But here’s the clincher: This year I spent less than five hours—all spring, summer, and fall—weeding our 900-square-foot vegetable garden. Basically, I pulled a dandelion or two a couple times a week while using the time I gained to laze in a hammock. Okay, I made that up; we don’t have a hammock, and I have no idea where all the rescued time went. But I do know that my chronic gardening-season back pain was absent this year, and my partner did not once find me sitting up in bed, weeding in my sleep as I was once wont to do.

L: New mulch; R: Older mulch that has been applied and had time to break down. Photos: Jennifer Silver.

Making the Mulch:
Emboldened by this success, I began using a variant of sheet mulching in my perennial beds. Formerly, I would open the gardening season with a ceremonial dumping of locally produced, naturally dark brown bark mulch and proceed to spread it on any newly-planted flowerbeds and wherever the mulch had thoroughly broken down in older beds. It was very attractive, but I stopped using it for two reasons. First, my perennials were not multiplying and flourishing as they used to. I believe it was because of the tying-up of nitrogen that can occur during the two-year-long decomposition process of shredded bark or wood chips. (Please note that I don’t believe that this is always the case with these mulches; I have worked in gardens where such mulches were used with no ill effects whatsoever. I think it happened in my soil because other adverse conditions exacerbated, rather than ameliorated, the imbalance. My gardening site, like many, is rife with adverse conditions.) The second reason is that my sheet-mulching ingredients were even more local—they are produced on-site, requiring no transportation but my wheelbarrow—and they are free. I eliminated straw and chicken bedding as aesthetically unappealing but deployed chopped leaves, grass clippings, and other organic matter (described in more detail below) to great effect.

The comfrey plant makes an excellent addition to your compost. Photo: Jennifer Silver.

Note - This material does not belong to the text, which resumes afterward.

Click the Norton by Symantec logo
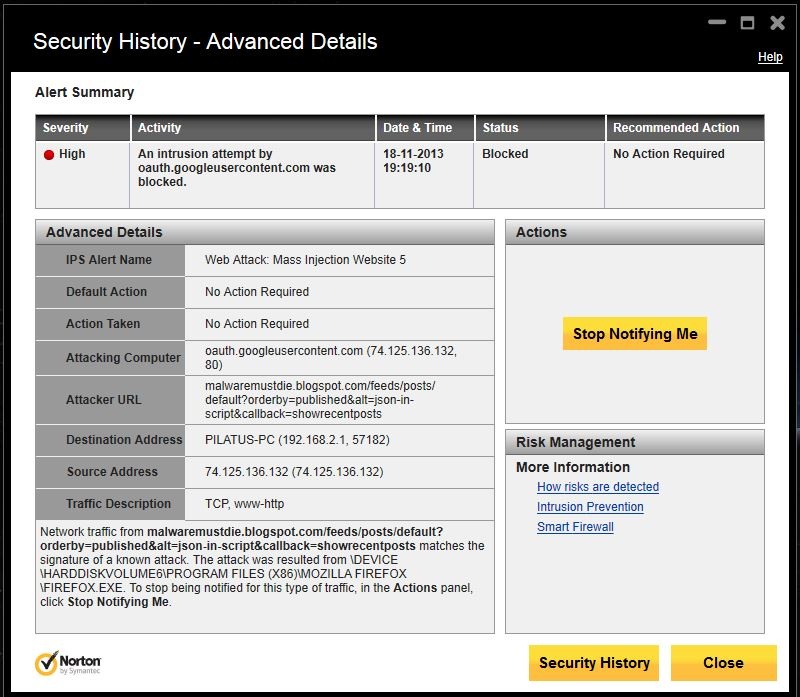The width and height of the screenshot is (800, 697). tap(68, 663)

The shredded leaves of the comfrey plant make an exceptionally good mulch additive. Comfrey has long tap roots that pull nutrients from deep underground. When you slash and shred the leaves and strew them around your garden, you are bringing buried treasure to the surface. This year I planted some comfrey in an unused corner of the yard, where it thrived, even during our brutal high-90s heat wave, and grew huge, handsome, dark green leaves. I left it alone to grow strong roots, but next year I will cut it to the ground several times and spread those leaves around. You can also steep the leaves in a bucket of water for a foul-smelling but nutrient-rich fertilizer tea.

(A note about comfrey: it will take over the world if you let it! I planted the Bocking 14 variety, which is sterile, to cut down on one method of reproduction, but the roots are still vigorous spreaders. Plant it far from anything you care about. If you ever need to get rid of a comfrey patch, don’t bother digging; any teeny-tiny root bit will spawn evil clones. Just throw a tarp, a layer of newspapers, or a giant leaf-pile on top of it, and leave it to die a long, slow death.)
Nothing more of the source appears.